Sat 5 Feb 2022
JOE DAKOTA. Universal-International, 1957. Jock Mahoney, Luana Patten, Charles McGraw, Barbara Lawrence, Claude Akins, Lee Van Cleef, Anthony Caruso, Paul Birch. Screenplay: William Talman and Norman Jolley. Director: Richard Bartlett. Currently streaming on Starz.
When Jock Mahoney’s character rides into the small western town of Arborville, at first he finds it totally deserted. No one in the street. No one in any of the stores. No one anywhere. Until at last he discovers a girl (Luana Patten) sulkily standing near the general store. That she is not forthcoming as to where all the townspeople are is an understatement. Shrugging, he rides off.
Whereupon he finds the answer. A short way from town all of the men who live there are drilling an oil well. By hand. The women are sitting in the shade at the equivalent of a picnic table, watching. Jock Mahoney’s character asks if he can watch. After some discussion with the man in charge (Charles McGraw), it is agreed that no harm would be done if he did.
Pushing the boundaries of the agreement he has just made, Jock Mahoney’s character enters the small shack near where the men are working. This seems to annoy them, and Jock Mahoney’s character winds up in the oil pool next to the drilling site. Covered in black, he unceremoniously leaves. The next we see him, he is taking a bath back in town in their watering trough, with the girl secretly watching.
As it so happens, Jock Mahoney’s character is looking for an old Indian who calls (or called) himself Joe Dakota. It was his shack there near the oil well, but what he is told is that he sold right to the property just before leaving town.
If you stop and think about it right about here, you will probably know where the story is going from here, and you’d probably be right. You may even think of another earlier movie with a plot line that would be along the same lines as this one, and you’d be right about that, too.

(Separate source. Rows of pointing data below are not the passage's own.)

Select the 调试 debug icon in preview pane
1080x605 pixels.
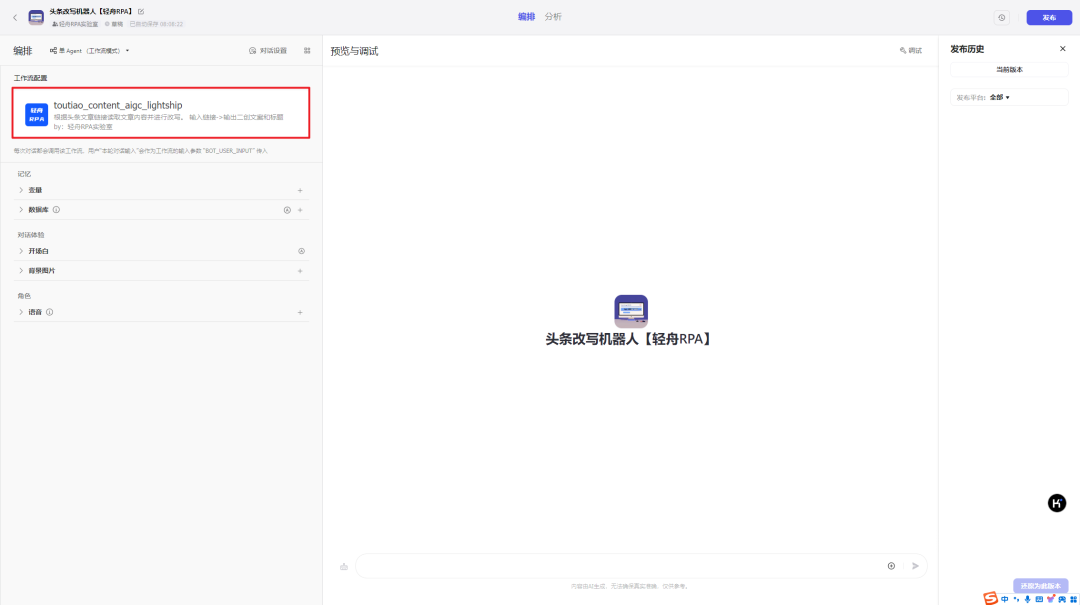tap(910, 49)
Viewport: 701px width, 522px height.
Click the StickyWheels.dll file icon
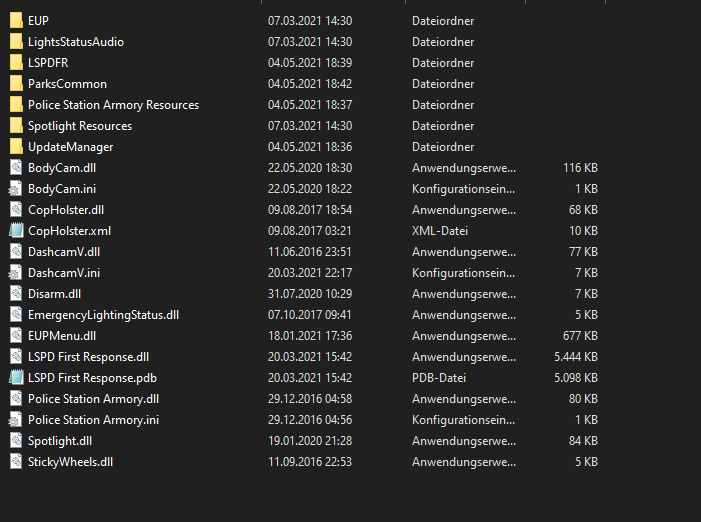coord(15,462)
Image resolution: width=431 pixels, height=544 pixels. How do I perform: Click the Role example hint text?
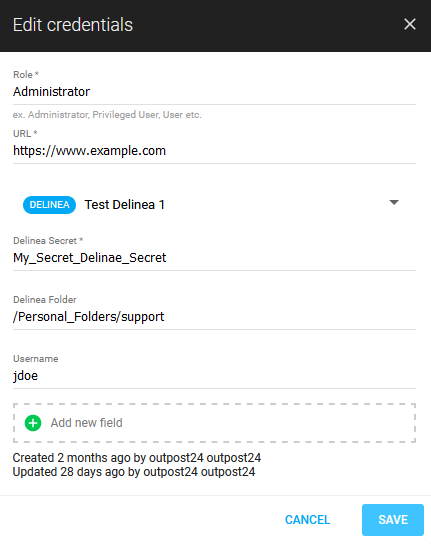[x=107, y=114]
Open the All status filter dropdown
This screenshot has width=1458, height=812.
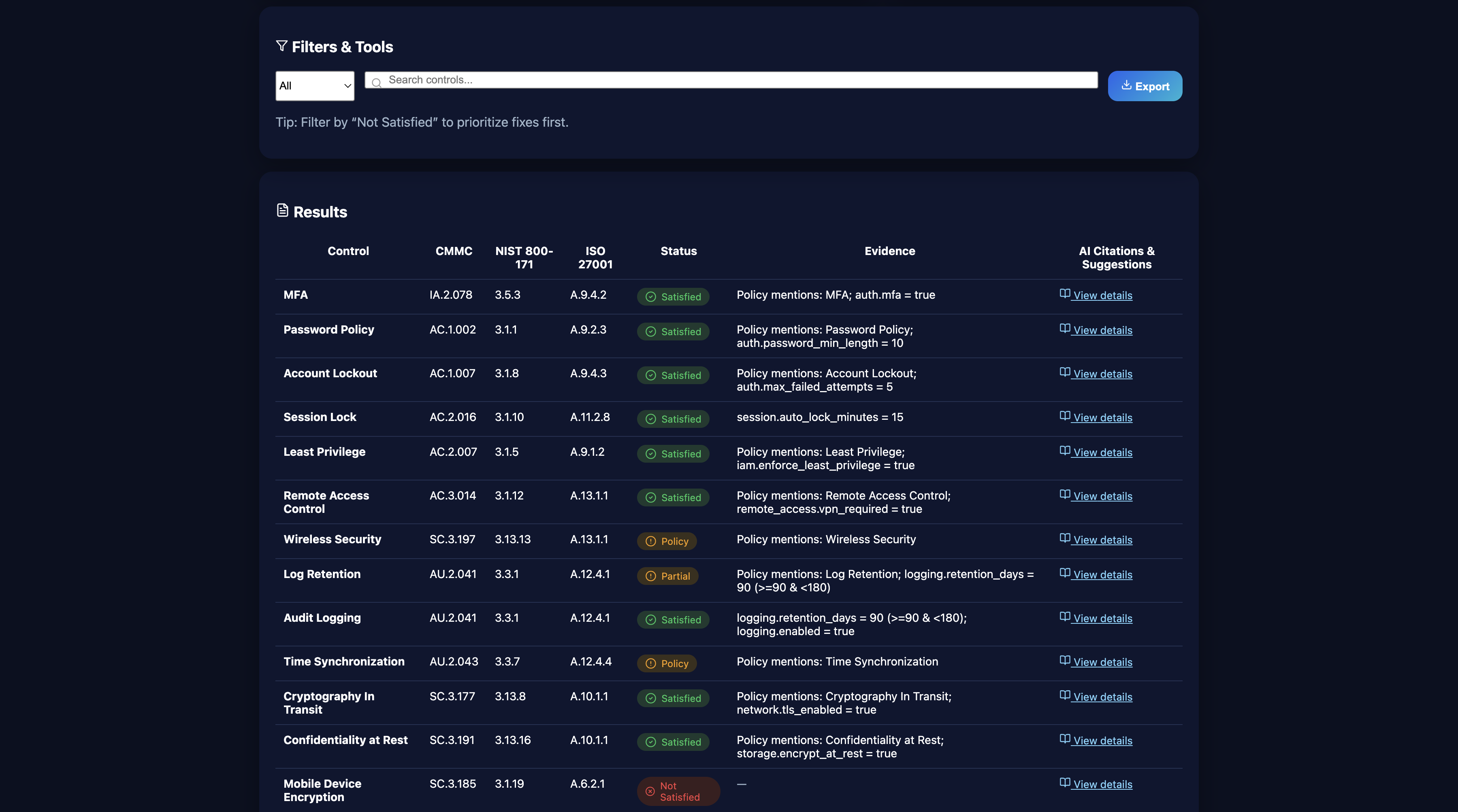[315, 86]
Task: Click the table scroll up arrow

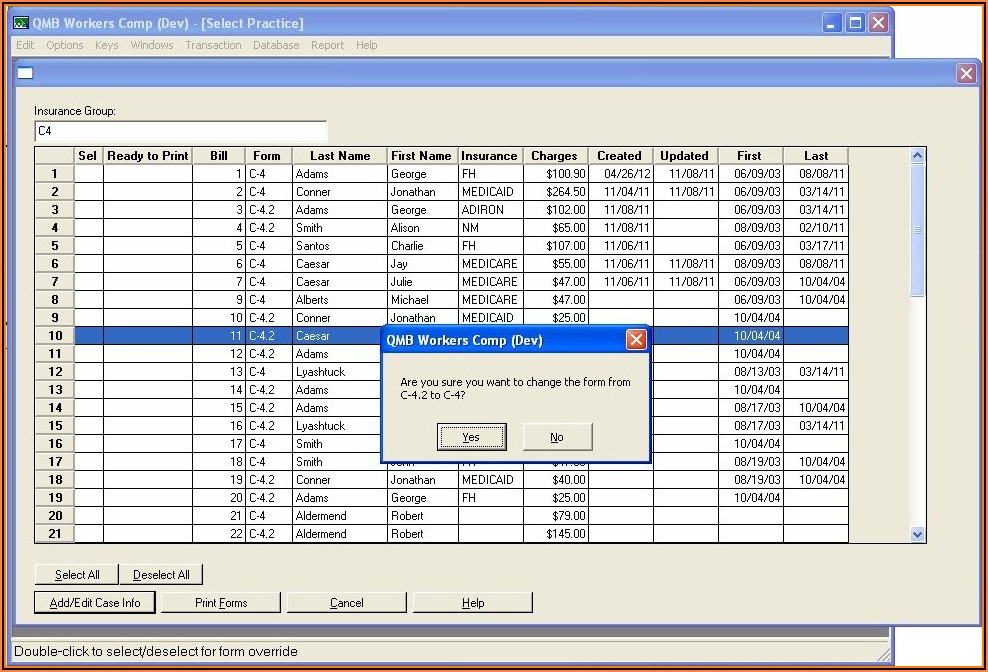Action: click(918, 156)
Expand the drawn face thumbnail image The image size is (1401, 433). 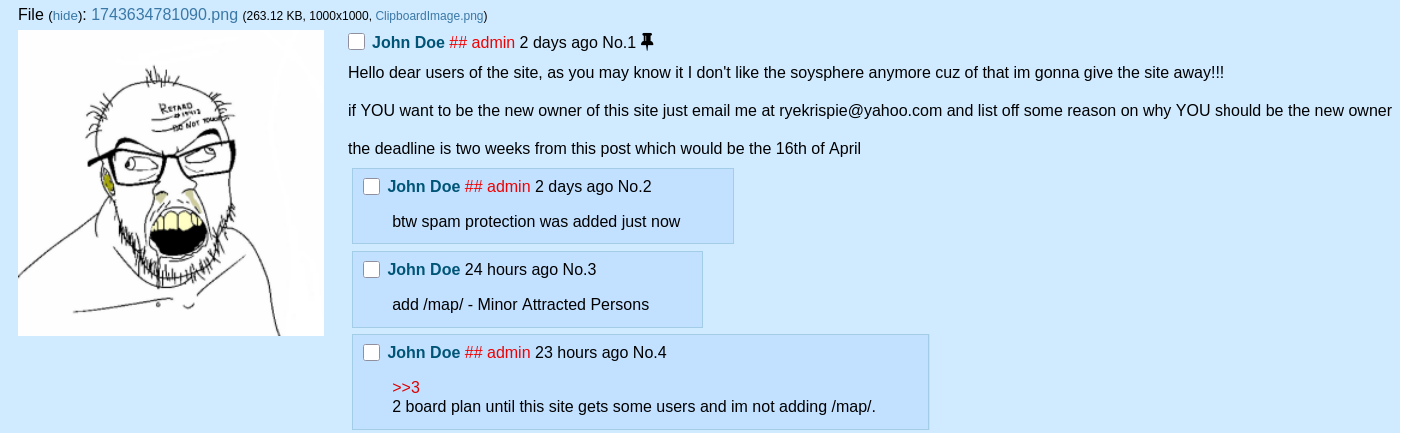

It doesn’t mean that this one is not fun to watch, because it is. Nor can it be bad, not with a cast like this, and a storyline that’s clean and efficient and basically well told. Jock Mahoney makes no attempt to overplay his role; quite the opposite. The villain, of course, is Charles McGraw’s character, and Claude Akins and Lee Van Cleef play a pair of local louts for all they’re worth, as only they could.
February 5th, 2022 at 9:14 pm
This is a good movie.
Director Richard Bartlett is talented. His work can be atmospheric. And lyrical.
Richard Bartlett’s biggest critical champion is film critic Blake Lucas. It is from his efforts that I learned about Richard Bartlett.
So far this film, and two episodes of Wagon Train: The Daniel Barrister Story; The Sacramento Story – are what I like best.
Still lots to catch up on.
The image of Mahoney covered in black oil is visually unique.
February 5th, 2022 at 9:35 pm
What I wonder is what the gunk was they used to make Jock Mahoney look as though he’d been dunked in real live crude. It looked real, but I sure hope it wasn’t.
February 5th, 2022 at 9:22 pm
Done right the quiet man rides into town to avenge a wrong is hard to beat in a Western. Just add a good cast, some decent action, and competent director and it’s hard to miss.
February 6th, 2022 at 12:20 am
Steve, since crude is flammable, and the fumes are none to pleasant either and the effect is fairly common in films both set in wartime and in the oil field I assume it is some mixture of mud and dye with baby oil, lanolin, or something like it to make it shine.
Most special effects experts and make up experts would have their own formulas for this sort of thing.
Water and soap alone would be hard put to get crude off of anyone in the hottest bath. Oil field workers washed their clothes in gasoline for years to get it off so as you suggest it islikely something else..
February 6th, 2022 at 9:07 pm
Richard Bartlett directed an episode of the TV Western comedy LAREDO. It’s called “The Small Chance Ghost” (1967).
Our heroes go to a ghost town, and encounter a spooky mansion.
The mansion is the one from PSYCHO. I started laughing and laughing when seeing this.